Pathophysiology of Space Occupying Lesion (SOL)
A space occupying lesion of the brain is usually due to malignancy but it can be caused by other pathology such as an abscess or a haematoma. Almost half of intracerebral tumours are primary but the rest have originated outside the CNS and are metastases.
The symptoms are also dependent on the area of the brain affected:
- Temporal lobe – dysphasia, contralateral homonymous hemianopia, amnesia
- Frontal lobe – Hemiparaesis, personality change, executive dysfunction
- Parietal lobe – Hemisensory loss, astereogenesis (can’t recognise objects by touch alone), reduced 2-point discrimination
- Occipital lobe – contralateral visual field defects, palinopsia (see things again once stimulus has left field of vision)
- Cerebellum – DASHING: Dysdiadochokinesis, Ataxia, Slurred speech, Hypotonia, Intention tremor, Nystagmus, Gait abnormalities
- Personality change – irritability, lack of concentration, socially inappropriate behaviour.
Pathophysiology of Space Occupying Lesion (SOL)
Brain tumors cause neurological disorders.
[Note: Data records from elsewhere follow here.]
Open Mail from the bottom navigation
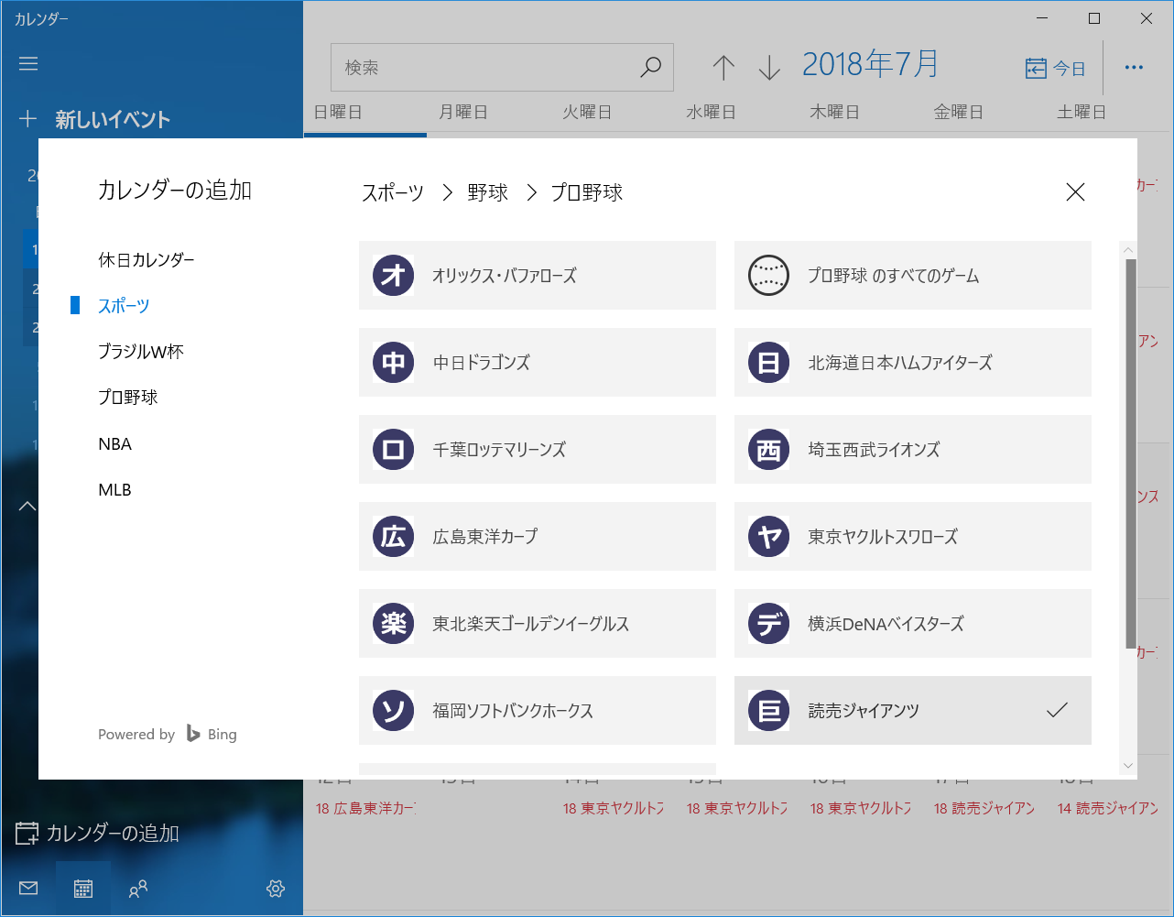This screenshot has height=917, width=1174. tap(27, 888)
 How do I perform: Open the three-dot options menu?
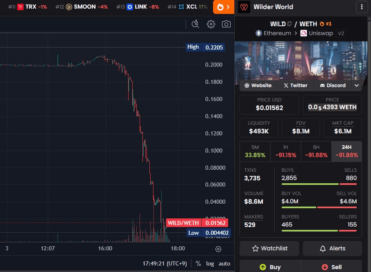point(362,7)
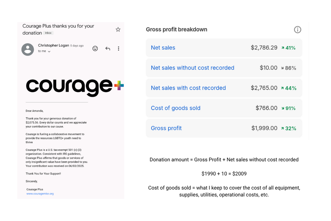Visit the www.couragemke.org link
The width and height of the screenshot is (331, 221).
[40, 194]
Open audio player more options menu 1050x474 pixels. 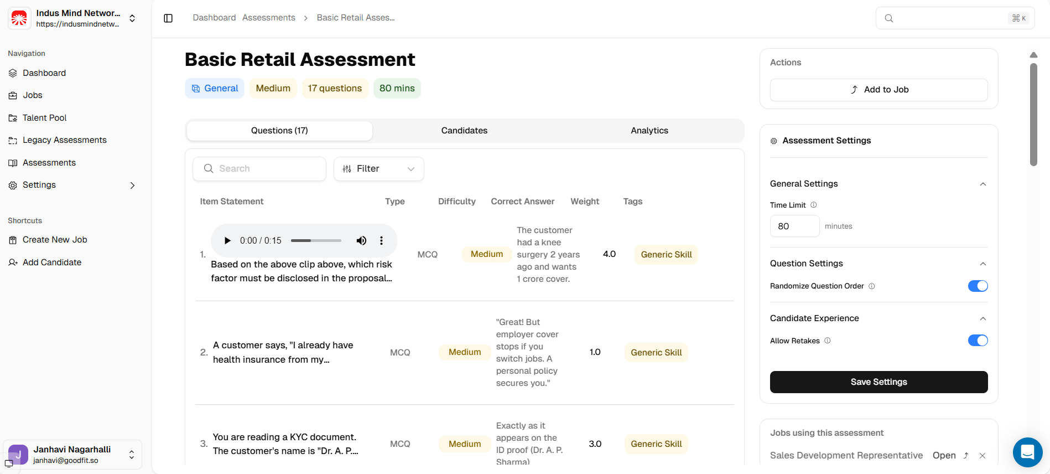381,241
Symptoms occur sequentially. This emphasizes the importance of history in the examination of the client. The symptoms should be addressed in a time perspective.
Neurologic symptoms in brain tumors typically considered to be caused by two factors focal disorder, caused by the tumor and intracranial pressure. Focal disruption occurs when an emphasis on brain tissue and infiltration / invasion of the brain parenchyma by direct tissue damage neurons. Of course the greatest dysfunction occurs in tumors that grew most rapidly.
Changes in blood supply due to the pressure caused by the growing tumor causing brain tissue necrosis. Impaired arterial blood supply is generally manifest as an acute loss of function and may be confused with primary cerebrovascular disorders. Seizures as a manifestation of neuro sensitivity changes associated with compression of the invasion and changes in blood supply to the brain tissue. Some tumors form cysts that also suppress the surrounding brain parenchyma so that aggravate focal neurological disorders.
Increased intra-cranial pressure can be caused by several factors: the increase of the mass in the skull, the formation of edema around the tumor and cerebrospinal circulation changes. Tumor growth causes increasing mass, because the tumor will take a relatively from the rigid skull. Malignant tumors cause edema in brain tissue. The mechanisms are not entirely understood, but due to the difference in osmotic allegedly causing bleeding. Venous obstruction and edema caused by damage to the blood brain barrier, all lead to an increase in intracranial volume. Observation of the circulation of cerebrospinal fluid from the ventricle into the sub-arachnoid laseral cause hidrocepalus.
Increased intracranial pressure would endanger the life, when it occurs rapidly due to a cause that has been discussed previously. Compensation mechanism takes many days / months to be effective and therefore not useful when intracranial pressure arise quickly. This compensation mechanism among other works lowering intra-cranial blood volume, cerebrospinal fluid volume, intracellular fluid content and reduce parenchymal cells. The increase in pressure resulting in untreated ulcer or serebulum herniation. Herniation occurs when the medial lobe gyrus temporals shifted to inferior through territorial notch by the masses in the cerebral hemispheres. Herniation pressing metencephalon cause loss of consciousness and hit the third nerve. In the cerebellar herniation, tonsillar before shifting down through the foramen magnum by a posterior mass. Compression of the medulla oblongata and stop breathing occur quickly. Intracranial fast is progressive bradycardia, systemic hypertension (widening pulse pressure and respiratory problems).